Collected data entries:
____________________
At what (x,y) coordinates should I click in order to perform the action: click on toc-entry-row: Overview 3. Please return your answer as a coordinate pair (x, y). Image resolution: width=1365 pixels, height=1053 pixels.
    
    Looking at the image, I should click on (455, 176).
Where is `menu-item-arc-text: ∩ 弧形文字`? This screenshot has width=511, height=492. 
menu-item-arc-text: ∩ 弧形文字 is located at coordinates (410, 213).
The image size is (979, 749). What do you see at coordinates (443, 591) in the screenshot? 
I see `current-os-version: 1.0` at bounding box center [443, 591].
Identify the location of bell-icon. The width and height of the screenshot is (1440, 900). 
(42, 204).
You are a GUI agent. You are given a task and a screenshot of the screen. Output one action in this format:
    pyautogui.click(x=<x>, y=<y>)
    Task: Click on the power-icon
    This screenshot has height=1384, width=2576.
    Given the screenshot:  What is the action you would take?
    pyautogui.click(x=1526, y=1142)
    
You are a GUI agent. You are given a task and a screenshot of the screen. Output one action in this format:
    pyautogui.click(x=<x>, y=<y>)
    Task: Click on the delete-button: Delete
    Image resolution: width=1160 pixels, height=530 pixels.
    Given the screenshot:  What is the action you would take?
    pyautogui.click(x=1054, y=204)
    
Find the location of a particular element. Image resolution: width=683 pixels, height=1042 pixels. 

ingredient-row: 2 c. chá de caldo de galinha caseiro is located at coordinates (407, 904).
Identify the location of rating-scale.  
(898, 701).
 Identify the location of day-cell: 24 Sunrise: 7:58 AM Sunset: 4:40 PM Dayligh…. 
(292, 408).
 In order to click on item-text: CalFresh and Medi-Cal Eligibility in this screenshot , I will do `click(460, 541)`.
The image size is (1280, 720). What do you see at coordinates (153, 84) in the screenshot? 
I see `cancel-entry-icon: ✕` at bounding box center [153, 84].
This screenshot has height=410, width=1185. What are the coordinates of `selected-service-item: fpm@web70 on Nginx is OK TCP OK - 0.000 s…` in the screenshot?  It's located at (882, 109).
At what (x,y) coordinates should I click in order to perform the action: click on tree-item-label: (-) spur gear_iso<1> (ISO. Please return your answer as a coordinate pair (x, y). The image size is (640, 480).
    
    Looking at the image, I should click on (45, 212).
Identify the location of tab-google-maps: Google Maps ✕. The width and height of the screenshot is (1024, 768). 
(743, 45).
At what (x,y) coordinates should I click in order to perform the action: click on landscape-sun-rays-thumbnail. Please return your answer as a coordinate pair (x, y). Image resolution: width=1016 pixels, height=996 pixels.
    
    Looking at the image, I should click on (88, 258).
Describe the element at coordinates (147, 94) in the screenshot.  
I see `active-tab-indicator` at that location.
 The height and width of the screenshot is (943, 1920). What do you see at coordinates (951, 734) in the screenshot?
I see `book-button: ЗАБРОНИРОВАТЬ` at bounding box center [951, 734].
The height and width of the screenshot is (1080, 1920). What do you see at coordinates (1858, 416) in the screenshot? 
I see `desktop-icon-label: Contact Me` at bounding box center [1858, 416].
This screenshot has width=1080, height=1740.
____________________
Task requirements » Update the records above, starting with the line that contains "Identify the location of tab-google-maps: Google" and going on through the end of the records: write those lines out again with "Image resolution" replaced by "Screen resolution" and nothing else changed.

Output below »
Identify the location of tab-google-maps: Google Maps ✕. The width and height of the screenshot is (1024, 768). 
(743, 45).
At what (x,y) coordinates should I click in order to perform the action: click on landscape-sun-rays-thumbnail. Please return your answer as a coordinate pair (x, y). Screen resolution: width=1016 pixels, height=996 pixels.
    
    Looking at the image, I should click on (88, 258).
Describe the element at coordinates (147, 94) in the screenshot.  
I see `active-tab-indicator` at that location.
 The height and width of the screenshot is (943, 1920). What do you see at coordinates (951, 734) in the screenshot?
I see `book-button: ЗАБРОНИРОВАТЬ` at bounding box center [951, 734].
The height and width of the screenshot is (1080, 1920). What do you see at coordinates (1858, 416) in the screenshot? 
I see `desktop-icon-label: Contact Me` at bounding box center [1858, 416].
This screenshot has width=1080, height=1740.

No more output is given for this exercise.